Divergence and Curl of Electrostatic Field

Section 2.1: Field Lines, Flux and Gauss' Law

\( \require{enclose} \enclose{box}[mathcolor="black"]{\frac{1}{4\pi \epsilon_0} \int_S \frac{\rho (\boldsymbol{r'})}{r^2}\hat{\boldsymbol{r}} \partial{\tau'}} \rightarrow\)

1. Tells all we need.
2. Can be formidable.
3. Need tricks to avoid such integrals.

Magnitude of E field is indicated by density \(\frac{\text{# of lines}}{\text{surface area}} = \frac{n}{4 \pi r^2}\)
Field lines:

1. Emanate from point charges symmetrically in all directions.
2. Begin on positive charges, end on negative charges.
3. Don't terminate midair -> may extend to infinity.
4. Never cross.

Flux of \(\overrightarrow{\boldsymbol{E}}\) through a surface \(\boldsymbol{S}\): \(\Phi_{E} = \int_S \overrightarrow{E} \cdot \overrightarrow{\partial{a}}\)
For a given sampling rate the flux is proportional to the # of lines drawn.
Suggestion: Flux through any closed surface is a measure of total charge inside.
Outside charge will contribute nothing to the total flux - field lines pass through (in and out)

Flux of point charge q through sphere (radius r) =>
\(\oint \overrightarrow{E} \cdot \overrightarrow{\partial{a}} = \int \frac{1}{4\pi \epsilon_0} \cdot (\frac{q}{r^2}\hat{\boldsymbol{r}}) \cdot (r^2 \sin{\theta} \partial{\theta} \partial{\phi}\hat{\boldsymbol{r}}) = \frac{q}{4\pi \epsilon_0} \int \sin{\theta} \partial{\theta} \partial{\phi} = \frac{q 4\pi}{4\pi \epsilon_0} = \frac{q}{\epsilon_0}\)
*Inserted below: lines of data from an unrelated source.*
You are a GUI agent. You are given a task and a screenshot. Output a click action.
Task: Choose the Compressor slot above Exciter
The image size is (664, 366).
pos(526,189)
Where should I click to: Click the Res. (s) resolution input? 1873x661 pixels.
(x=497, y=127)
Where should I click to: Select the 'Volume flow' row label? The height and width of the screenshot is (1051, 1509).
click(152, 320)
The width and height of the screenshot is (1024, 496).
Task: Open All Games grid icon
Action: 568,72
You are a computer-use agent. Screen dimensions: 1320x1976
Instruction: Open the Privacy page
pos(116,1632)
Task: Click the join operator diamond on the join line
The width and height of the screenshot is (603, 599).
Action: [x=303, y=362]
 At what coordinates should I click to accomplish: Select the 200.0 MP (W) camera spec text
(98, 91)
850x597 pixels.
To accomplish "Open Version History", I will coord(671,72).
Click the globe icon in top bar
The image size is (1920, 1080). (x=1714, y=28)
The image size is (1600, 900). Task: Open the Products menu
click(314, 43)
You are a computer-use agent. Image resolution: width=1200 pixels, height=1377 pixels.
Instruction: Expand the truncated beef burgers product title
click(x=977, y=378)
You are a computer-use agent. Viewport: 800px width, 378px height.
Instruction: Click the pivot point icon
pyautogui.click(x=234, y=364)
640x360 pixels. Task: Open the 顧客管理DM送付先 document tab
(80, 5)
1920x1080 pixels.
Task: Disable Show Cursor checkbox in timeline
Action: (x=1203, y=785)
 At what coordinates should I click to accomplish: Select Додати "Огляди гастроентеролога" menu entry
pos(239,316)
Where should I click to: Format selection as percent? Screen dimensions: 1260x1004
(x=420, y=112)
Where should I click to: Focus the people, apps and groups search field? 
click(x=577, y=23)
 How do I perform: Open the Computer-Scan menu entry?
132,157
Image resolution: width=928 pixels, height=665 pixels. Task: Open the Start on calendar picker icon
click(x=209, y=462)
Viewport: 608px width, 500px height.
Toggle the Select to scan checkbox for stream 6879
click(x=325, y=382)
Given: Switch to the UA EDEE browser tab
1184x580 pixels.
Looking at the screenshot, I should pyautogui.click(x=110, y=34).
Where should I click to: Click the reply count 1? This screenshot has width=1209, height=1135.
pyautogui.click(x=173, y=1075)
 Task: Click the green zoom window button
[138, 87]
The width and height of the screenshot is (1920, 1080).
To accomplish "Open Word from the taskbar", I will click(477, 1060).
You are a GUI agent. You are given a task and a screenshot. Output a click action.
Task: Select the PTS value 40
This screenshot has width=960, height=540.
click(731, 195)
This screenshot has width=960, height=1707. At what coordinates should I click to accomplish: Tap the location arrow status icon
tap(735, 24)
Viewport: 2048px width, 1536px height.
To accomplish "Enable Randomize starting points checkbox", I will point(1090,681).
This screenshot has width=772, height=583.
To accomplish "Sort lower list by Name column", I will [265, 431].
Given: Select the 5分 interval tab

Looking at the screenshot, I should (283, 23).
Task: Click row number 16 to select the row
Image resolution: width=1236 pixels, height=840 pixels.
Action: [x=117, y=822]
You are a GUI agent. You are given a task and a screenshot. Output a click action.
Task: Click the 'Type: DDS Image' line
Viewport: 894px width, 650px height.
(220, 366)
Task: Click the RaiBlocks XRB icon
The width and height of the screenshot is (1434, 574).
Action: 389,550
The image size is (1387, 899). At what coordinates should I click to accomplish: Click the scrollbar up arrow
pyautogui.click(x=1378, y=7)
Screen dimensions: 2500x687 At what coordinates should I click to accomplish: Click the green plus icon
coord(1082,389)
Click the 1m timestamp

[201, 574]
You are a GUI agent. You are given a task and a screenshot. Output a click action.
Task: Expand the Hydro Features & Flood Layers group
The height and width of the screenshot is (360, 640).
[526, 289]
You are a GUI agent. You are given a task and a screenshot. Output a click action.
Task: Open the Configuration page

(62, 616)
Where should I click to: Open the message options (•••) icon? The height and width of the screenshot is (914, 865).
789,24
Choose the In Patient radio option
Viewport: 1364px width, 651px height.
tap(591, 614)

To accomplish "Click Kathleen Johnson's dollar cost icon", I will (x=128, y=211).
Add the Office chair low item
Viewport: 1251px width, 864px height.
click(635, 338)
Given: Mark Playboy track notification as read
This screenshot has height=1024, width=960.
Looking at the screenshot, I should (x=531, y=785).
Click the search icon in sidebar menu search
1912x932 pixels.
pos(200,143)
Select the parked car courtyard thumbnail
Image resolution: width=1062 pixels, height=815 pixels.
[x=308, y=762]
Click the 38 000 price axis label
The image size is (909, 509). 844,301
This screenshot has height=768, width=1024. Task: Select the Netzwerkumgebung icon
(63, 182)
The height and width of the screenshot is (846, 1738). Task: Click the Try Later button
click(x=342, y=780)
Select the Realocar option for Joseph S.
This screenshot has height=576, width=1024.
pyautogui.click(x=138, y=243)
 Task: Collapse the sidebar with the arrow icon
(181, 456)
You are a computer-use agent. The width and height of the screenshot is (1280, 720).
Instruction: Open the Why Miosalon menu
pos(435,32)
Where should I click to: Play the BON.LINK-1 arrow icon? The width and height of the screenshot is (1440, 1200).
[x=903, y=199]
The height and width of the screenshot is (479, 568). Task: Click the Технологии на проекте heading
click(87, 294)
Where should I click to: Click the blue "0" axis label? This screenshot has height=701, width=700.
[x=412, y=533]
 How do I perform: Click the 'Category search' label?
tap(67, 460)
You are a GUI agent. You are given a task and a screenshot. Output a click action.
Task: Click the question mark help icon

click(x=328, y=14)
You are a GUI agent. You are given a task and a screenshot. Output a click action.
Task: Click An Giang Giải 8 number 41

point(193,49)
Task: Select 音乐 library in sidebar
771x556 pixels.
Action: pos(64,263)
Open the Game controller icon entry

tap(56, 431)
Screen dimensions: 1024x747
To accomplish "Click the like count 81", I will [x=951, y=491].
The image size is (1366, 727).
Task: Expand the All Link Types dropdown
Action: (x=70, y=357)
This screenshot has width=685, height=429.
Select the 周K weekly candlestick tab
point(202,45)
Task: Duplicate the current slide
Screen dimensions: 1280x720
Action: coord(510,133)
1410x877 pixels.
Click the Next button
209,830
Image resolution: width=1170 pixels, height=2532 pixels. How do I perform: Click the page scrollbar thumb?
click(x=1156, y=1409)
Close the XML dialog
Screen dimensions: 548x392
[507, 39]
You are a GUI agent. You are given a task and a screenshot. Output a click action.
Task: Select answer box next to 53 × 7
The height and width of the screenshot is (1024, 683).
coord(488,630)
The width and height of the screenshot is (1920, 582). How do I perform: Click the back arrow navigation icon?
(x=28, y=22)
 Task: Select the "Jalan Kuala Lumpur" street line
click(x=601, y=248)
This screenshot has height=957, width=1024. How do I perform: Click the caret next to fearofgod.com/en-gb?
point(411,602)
As \(E\ \alpha\ \frac{1}{r^2}\) goes down, Area \(\alpha\ r^2\) goes up -> product is constant
Thus flux through any surface enclosing the charge is \(\frac{q}{\epsilon_0}\)

\( \left\{ \begin{array}{c} \text{Now, bunch of charges => invoke }\boldsymbol{superposition}\ \rightarrow \overrightarrow{E}= \sum_{i=1}^{n}\overrightarrow{E_i} \\ \text{Flux:}\ \oint \overrightarrow{E} \cdot \overrightarrow{\partial{a}} = \sum_{i=1}^{n} (\oint \overrightarrow{E_i} \cdot \overrightarrow{\partial{a}}) = \sum_{i=1}^{n} \frac{q_i}{\epsilon_0} \end{array} \right. \Longrightarrow \text{For any closed surface: } \enclose{box}[mathcolor="black"]{\oint_S \overrightarrow{E} \cdot \overrightarrow{\partial{a}} = \frac{1}{\epsilon_0}Q_{enc}} \)

Gauss Law hinges on \(\frac{1}{r^2}\) character of Coulomb's Law. Without cancelation flux would depend on the surface chosen.

Apply divergence theorem: \( \left\{ \begin{array}{c} \oint_S \overrightarrow{E} \cdot \overrightarrow{\partial{a}} = \int_V (\nabla \cdot \overrightarrow{E}) \partial{\tau} \\ Q_{enc} = \int_V \rho \partial{\tau} \end{array} \right. \Longrightarrow \int_V (\nabla \cdot \overrightarrow{E}) \partial{\tau} = \int_V (\frac{\rho}{\epsilon_0}) \partial{\tau} \)

Holds for any volume, thus Gauss Law in differential form \(\enclose{box}[mathcolor="black"]{\nabla \cdot \overrightarrow{E} = \frac{\rho}{\epsilon_0}}\)